If the 19-year-old had been taught about different sexualities in school, she would have known much earlier she wasn’t alone and that she wasn’t ‘a screw-up’. In a world waking up to the realities of mental health awareness, ignoring the existence of different sexualities in education will only contribute to the idea it should be ignored or hidden in other parts of life, creating potentially harmful scenarios rooted in a flawed sense of shame.

To encourage education in schools, Tim Ramsey, chief executive of LGBTQ+ charity Just Like Us, founded School Diversity Week in the UK, a national celebration of LGBT+ equality in education.

During Diversity Week, which this year takes place July 1-5, Just Like Us provides schools with a free toolkit for teachers and pupils with everything they need to organise events to champion LGBTQ+ equality and challenge prejudice.

Tim told UNILAD he launched School Diversity Week as a way to unite schools when it comes to teaching about sexuality and gender orientation.

He explained:

When I launched Just Like Us, I kept hearing from teachers that their schools were in areas with no local LGBT+ organisation to help them teach LGBT+ issues and that they were worried about being the only school to address LGBT+ issues.

My idea was to create a national week that would unite schools, giving them confidence and providing them with everything they need to celebrate LGBT+ equality.

We hope for schools just starting on their LGBT+ inclusive education that the week will give them confidence to do more, and for those who are already far down that path that the week enables them to empower students to drive change in their communities.

Research commissioned by Just Like Us showed almost nine in 10 LGBTQ+ young people experience anxiety or depression and three in four experience bullying.

Speaking about the statistics and the importance of educating young people about sexuality, Tim, who is gay, said:

Growing up LGBT+ is unacceptably tough.

We need to educate young people about sexual orientation and gender identity if we’re going to change [the statistics] – we cannot condemn more generations to poor mental wellbeing and lost potential.

We believe every parent wants their child to grow up happy, able to be themselves and realise their potential.
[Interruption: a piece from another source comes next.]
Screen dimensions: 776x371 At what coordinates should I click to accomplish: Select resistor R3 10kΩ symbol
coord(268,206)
It’s clear from the stats that not teaching and supporting LGBT+ young people is a barrier to this.

Some schools have added information about being LGBTQ+ into their curriculum but many of those have been met with backlash from parents who disagree with the need for the education.
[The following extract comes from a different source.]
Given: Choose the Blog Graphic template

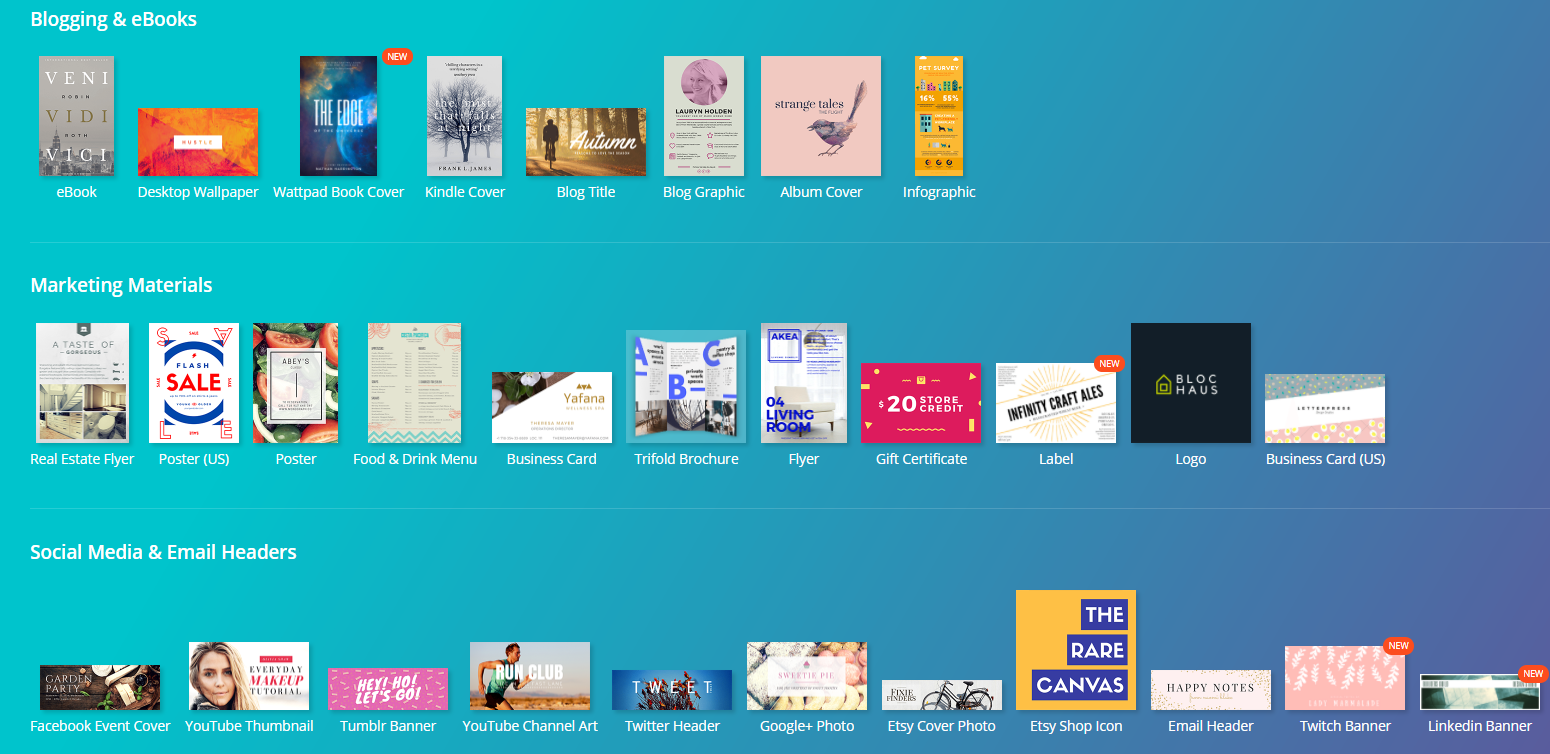Looking at the screenshot, I should click(x=703, y=115).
Some parents argue it is up to them to teach their children about sex and sexuality, others are concerned youngsters are being taught about sexuality too young and some disagree on religious or personal grounds.

LGBTQ+ education protester Amir Ahmed spoke to RT UK about the issue and argued parents want ‘traditional family values’, ‘that this country has had for decades and centuries’, to be respected.

He said just because parents are ‘frank’ about family values doesn’t mean they are intolerant.

Ahmed added:

You can’t condition the children to come to believe something and accept something that is in direct conflict with the parents’ values. That’s taking away the parents’ right.

We accept individuals who are in same sex relationships as human beings and they should be given the respect and dignity the same as any human being is given but there is a difference between our moral positions.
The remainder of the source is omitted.